House purchase activity drops 26% in Q3 – UK Finance

The number of property purchases were 26% lower than the previous quarter, but 10% higher than pre-pandemic levels in Q3 2019, according to the latest data from UK Finance.

Overall, lending for house purchase in Q3 was strong – some 36% up year-on-year for both FTBs and movers. However, there was wide variation across regions. In the third and final phase of the stamp duty holiday, the exemption mainly benefited lower-priced properties. Accordingly, the strongest growth was seen in the northern English regions, as well as the other UK devolved nations.

Meanwhile, the comparatively higher prices in the south, most notably the capital, meant that the exemption benefited fewer
buyers and these regions saw commensurately weaker growth.

In Q4, with the stamp duty rates reverting to the pre-Covid-19 regime, we would expect to see some normalisation of growth across the country.

With the stamp duty holiday now completely phased out (as of 1 October), along with all other Covid-19-related support and incentive measures, we can look to activity in Q4 as the first without any of these distorting impacts.

The volume of mortgage applications submitted to lenders in Q3 indicates that lending in Q4 – when most Q3 outstanding
applications will complete – will still be in annual growth territory, albeit modest compared with the previous two quarters. This suggests that the strength in the market has continued beyond the end of the stamp duty holiday.

Eric Leenders, managing director, personal finance, said: “Consumers continued their return to business-as-usual in Q3 2021, with a further increase in household spending and particular strength in the mortgage market in the final phase of the stamp duty holiday.

“Following the end of the furlough scheme and the stamp duty holiday, activity in 2022 will inevitably be weaker than this year but an improving labour market outlook gives cause for cautious optimism. However, there are downside risks, including from rising inflation, which has the potential to constrain activity.

“While our data shows that the vast majority of customers are managing their borrowing well, lenders continue to provide tailored forbearance and support to borrowers who need help. Anyone experiencing financial difficulty should contact their finance provider as soon as possible to discuss options available.”

Nigel Purves, CEO of Wayhome, added: “The evidence speaks for itself – home movers disproportionately benefited from the Government’s support through the pandemic, while would-be first-time buyers were hung out to dry.

“The first rung of the property ladder is getting further and further away – salaries have fallen behind inflation, meaning even those in full-time work face needing to save for more than fifteen years for a deposit. Once they’ve got that deposit, restrictive lending criteria means getting a mortgage is still no mean feat.

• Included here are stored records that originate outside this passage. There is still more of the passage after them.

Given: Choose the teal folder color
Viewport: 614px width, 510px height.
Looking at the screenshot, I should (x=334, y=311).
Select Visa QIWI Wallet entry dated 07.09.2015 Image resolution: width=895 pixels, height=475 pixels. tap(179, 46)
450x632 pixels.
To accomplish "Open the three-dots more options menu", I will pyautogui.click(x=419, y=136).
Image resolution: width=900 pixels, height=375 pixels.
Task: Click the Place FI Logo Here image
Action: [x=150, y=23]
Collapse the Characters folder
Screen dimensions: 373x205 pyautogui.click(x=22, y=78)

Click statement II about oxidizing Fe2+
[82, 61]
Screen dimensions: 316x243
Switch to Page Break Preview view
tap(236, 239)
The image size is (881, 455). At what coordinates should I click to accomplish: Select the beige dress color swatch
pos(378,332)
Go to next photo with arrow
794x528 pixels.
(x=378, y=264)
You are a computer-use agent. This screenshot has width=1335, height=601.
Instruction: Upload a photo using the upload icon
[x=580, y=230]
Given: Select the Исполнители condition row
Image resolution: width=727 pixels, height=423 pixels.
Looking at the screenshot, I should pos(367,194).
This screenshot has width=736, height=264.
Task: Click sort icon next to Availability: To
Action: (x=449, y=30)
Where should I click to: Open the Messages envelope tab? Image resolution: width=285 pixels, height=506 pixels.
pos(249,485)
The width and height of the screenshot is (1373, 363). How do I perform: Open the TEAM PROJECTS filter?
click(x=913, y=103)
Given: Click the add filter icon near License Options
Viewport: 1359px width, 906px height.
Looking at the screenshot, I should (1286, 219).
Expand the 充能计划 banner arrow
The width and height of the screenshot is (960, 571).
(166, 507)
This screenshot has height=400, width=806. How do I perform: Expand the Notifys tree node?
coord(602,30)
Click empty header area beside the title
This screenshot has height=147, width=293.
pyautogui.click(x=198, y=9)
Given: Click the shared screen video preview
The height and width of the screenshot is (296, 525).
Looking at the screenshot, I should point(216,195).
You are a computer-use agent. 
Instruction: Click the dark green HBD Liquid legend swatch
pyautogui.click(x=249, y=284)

“The current landscape is unsustainable; homeownership shouldn’t be an impossible dream – we need radical change in the property market to make it a reality for more people.”

Richard Pike, Phoebus Software sales and marketing director, said: “The housing market in 2021 has seen some dramatic highs both in terms of mortgage activity and house prices. The levels we saw over the summer were of course unsustainable, not least because of supply. However, as things settle down to a more normal rhythm the key for borrowers will be managing their finances. With that in mind, we are likely to continue to see the number of remortgages continue to increase.

“The potential for an increase in mortgage arrears in the coming months is one that lenders will need to manage well. As the Bank of England looks to loosen mortgage stress-test rules more borrowers could be able to get onto the property ladder, but after seven years under the current rules, interest rate rises on the horizon and the cost of living increasing, will lenders continue to loosen lending criteria?”

John Phillips, national operations director, Just Mortgages, concluded: “After a tumultuous few months in the mortgage market, we are now getting a clearer picture of the year. While the spikes have inevitably been followed by drops in activity, the level of transactions has exceeded all expectations.

“The year is on course for the highest number of purchases since 2006. While activity has certainly been fuelled by the stamp duty holiday, the ‘race for space’ and trend for working from home also sparked people into action.

“Restrictive criteria for borrowers have been easing throughout the year. Perhaps this is best demonstrated by lending to self-employed borrowers. The latest data shows lending has been very similar to those for lending to self-employed and employed borrowers, and this is encouraging for the future.

“Looking ahead to 2022, demand should remain strong, but there will be less urgency for transactions. With the current imbalance in buyers and sellers, prices look set to continue increasing. However, we may reach a point where some begin to question value for money and put plans on hold.”